[Data records]
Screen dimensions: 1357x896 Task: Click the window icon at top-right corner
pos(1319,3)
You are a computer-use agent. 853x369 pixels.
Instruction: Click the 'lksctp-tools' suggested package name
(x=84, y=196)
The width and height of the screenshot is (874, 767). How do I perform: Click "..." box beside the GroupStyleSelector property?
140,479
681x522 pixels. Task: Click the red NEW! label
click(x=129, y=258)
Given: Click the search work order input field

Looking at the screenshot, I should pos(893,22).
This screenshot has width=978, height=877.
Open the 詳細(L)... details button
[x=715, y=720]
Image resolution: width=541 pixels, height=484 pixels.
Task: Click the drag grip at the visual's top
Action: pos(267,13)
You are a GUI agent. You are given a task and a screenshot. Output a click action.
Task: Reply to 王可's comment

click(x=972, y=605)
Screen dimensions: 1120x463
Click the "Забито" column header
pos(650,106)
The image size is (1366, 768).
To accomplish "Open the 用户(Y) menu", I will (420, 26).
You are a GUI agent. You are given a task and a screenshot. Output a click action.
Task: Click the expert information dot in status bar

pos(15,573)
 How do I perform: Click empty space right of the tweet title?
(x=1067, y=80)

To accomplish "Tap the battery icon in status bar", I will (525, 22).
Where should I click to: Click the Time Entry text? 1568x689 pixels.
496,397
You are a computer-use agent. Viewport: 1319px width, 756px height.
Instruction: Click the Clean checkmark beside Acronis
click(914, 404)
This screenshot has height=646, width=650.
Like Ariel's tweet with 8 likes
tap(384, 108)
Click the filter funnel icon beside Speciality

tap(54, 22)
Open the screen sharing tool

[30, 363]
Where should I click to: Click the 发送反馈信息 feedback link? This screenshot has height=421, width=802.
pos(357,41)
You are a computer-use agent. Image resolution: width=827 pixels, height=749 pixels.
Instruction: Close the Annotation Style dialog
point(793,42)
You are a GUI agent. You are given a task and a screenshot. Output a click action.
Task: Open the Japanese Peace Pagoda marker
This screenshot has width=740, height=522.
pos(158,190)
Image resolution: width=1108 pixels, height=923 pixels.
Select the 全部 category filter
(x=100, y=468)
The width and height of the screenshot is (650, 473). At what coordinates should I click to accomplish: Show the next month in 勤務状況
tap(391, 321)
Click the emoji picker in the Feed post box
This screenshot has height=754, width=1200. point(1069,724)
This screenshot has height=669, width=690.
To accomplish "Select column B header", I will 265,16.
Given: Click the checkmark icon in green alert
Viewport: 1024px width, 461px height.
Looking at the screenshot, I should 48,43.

Assignment
The records above should be copied out again in full, exactly as they appear.

Written solution
Screen dimensions: 1357x896 Task: Click the window icon at top-right corner
pos(1319,3)
You are a computer-use agent. 853x369 pixels.
Instruction: Click the 'lksctp-tools' suggested package name
(x=84, y=196)
The width and height of the screenshot is (874, 767). How do I perform: Click "..." box beside the GroupStyleSelector property?
140,479
681x522 pixels. Task: Click the red NEW! label
click(x=129, y=258)
Given: Click the search work order input field

Looking at the screenshot, I should pos(893,22).
This screenshot has width=978, height=877.
Open the 詳細(L)... details button
[x=715, y=720]
Image resolution: width=541 pixels, height=484 pixels.
Task: Click the drag grip at the visual's top
Action: pos(267,13)
You are a GUI agent. You are given a task and a screenshot. Output a click action.
Task: Reply to 王可's comment

click(x=972, y=605)
Screen dimensions: 1120x463
Click the "Забито" column header
pos(650,106)
The image size is (1366, 768).
To accomplish "Open the 用户(Y) menu", I will (420, 26).
You are a GUI agent. You are given a task and a screenshot. Output a click action.
Task: Click the expert information dot in status bar

pos(15,573)
 How do I perform: Click empty space right of the tweet title?
(x=1067, y=80)

To accomplish "Tap the battery icon in status bar", I will (525, 22).
Where should I click to: Click the Time Entry text? 1568x689 pixels.
496,397
You are a computer-use agent. Viewport: 1319px width, 756px height.
Instruction: Click the Clean checkmark beside Acronis
click(914, 404)
This screenshot has height=646, width=650.
Like Ariel's tweet with 8 likes
tap(384, 108)
Click the filter funnel icon beside Speciality

tap(54, 22)
Open the screen sharing tool

[30, 363]
Where should I click to: Click the 发送反馈信息 feedback link? This screenshot has height=421, width=802.
pos(357,41)
You are a computer-use agent. Image resolution: width=827 pixels, height=749 pixels.
Instruction: Close the Annotation Style dialog
point(793,42)
You are a GUI agent. You are given a task and a screenshot. Output a click action.
Task: Open the Japanese Peace Pagoda marker
This screenshot has width=740, height=522.
pos(158,190)
Image resolution: width=1108 pixels, height=923 pixels.
Select the 全部 category filter
(x=100, y=468)
The width and height of the screenshot is (650, 473). At what coordinates should I click to accomplish: Show the next month in 勤務状況
tap(391, 321)
Click the emoji picker in the Feed post box
This screenshot has height=754, width=1200. point(1069,724)
This screenshot has height=669, width=690.
To accomplish "Select column B header", I will 265,16.
Given: Click the checkmark icon in green alert
Viewport: 1024px width, 461px height.
Looking at the screenshot, I should 48,43.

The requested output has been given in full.